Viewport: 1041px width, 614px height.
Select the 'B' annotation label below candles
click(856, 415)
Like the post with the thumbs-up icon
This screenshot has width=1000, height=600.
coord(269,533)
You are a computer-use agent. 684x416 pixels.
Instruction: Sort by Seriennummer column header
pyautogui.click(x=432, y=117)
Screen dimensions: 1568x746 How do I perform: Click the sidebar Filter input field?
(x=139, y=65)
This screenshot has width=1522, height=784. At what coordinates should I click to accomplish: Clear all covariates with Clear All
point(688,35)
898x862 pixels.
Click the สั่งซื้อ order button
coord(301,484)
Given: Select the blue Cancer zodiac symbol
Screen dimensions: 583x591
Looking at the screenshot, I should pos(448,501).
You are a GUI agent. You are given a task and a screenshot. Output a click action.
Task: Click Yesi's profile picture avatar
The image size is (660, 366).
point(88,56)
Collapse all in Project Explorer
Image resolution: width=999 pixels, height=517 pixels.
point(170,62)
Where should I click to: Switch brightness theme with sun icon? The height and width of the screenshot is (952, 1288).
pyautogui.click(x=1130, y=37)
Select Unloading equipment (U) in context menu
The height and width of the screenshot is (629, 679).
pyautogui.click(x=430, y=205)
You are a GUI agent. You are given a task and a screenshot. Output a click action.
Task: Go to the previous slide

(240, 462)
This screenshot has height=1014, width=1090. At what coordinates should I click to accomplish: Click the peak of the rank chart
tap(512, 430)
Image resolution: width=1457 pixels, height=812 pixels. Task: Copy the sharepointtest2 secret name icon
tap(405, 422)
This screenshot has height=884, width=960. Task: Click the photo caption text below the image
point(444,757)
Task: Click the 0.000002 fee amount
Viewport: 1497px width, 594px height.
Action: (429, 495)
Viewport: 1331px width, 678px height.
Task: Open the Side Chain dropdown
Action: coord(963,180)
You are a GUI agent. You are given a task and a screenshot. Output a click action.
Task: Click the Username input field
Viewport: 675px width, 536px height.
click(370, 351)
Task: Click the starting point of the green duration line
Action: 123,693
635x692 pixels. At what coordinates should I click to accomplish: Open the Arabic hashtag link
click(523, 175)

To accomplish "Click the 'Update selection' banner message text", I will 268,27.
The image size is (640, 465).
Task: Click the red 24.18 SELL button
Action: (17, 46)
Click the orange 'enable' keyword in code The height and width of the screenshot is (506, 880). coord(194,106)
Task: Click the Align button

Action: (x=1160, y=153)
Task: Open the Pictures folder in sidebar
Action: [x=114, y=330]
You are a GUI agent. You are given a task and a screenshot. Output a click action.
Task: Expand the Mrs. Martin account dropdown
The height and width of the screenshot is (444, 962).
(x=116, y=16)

Task requirements
Everything from the line that contains "Click the orange" through the end of the records must be duplicated exactly, and nothing outside that range.

Written solution
Click the orange 'enable' keyword in code The height and width of the screenshot is (506, 880). coord(194,106)
Task: Click the Align button

Action: (x=1160, y=153)
Task: Open the Pictures folder in sidebar
Action: [x=114, y=330]
You are a GUI agent. You are given a task and a screenshot. Output a click action.
Task: Expand the Mrs. Martin account dropdown
The height and width of the screenshot is (444, 962).
(x=116, y=16)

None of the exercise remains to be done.